What is expected – Please restate each line of the data that follows word for word, skipping any image.

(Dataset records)

Start of Block

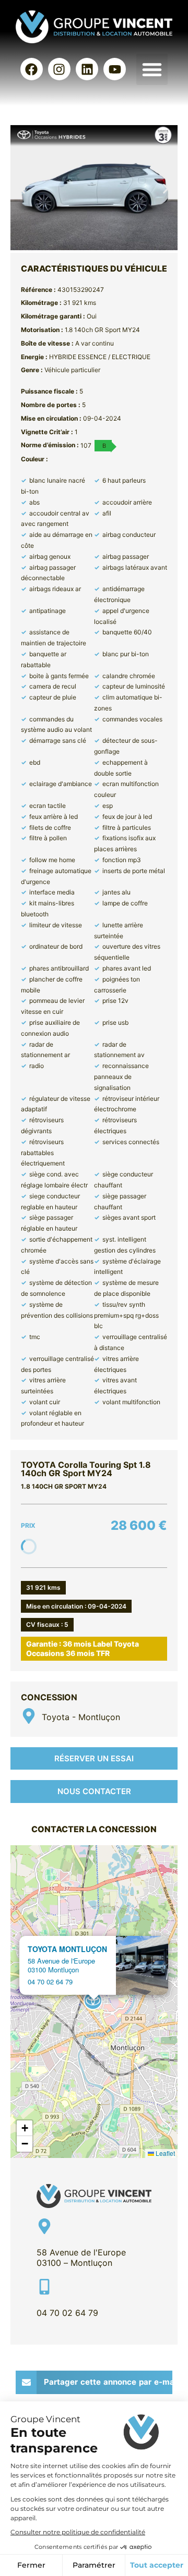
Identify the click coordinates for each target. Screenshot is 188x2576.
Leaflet (164, 2153)
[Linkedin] (87, 69)
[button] (152, 69)
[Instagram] (59, 69)
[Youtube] (114, 69)
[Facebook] (31, 69)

End of Block

Solution below –
Identify the click coordinates for each target. Screenshot is 188x2576.
Leaflet (164, 2153)
[Linkedin] (87, 69)
[button] (152, 69)
[Instagram] (59, 69)
[Youtube] (114, 69)
[Facebook] (31, 69)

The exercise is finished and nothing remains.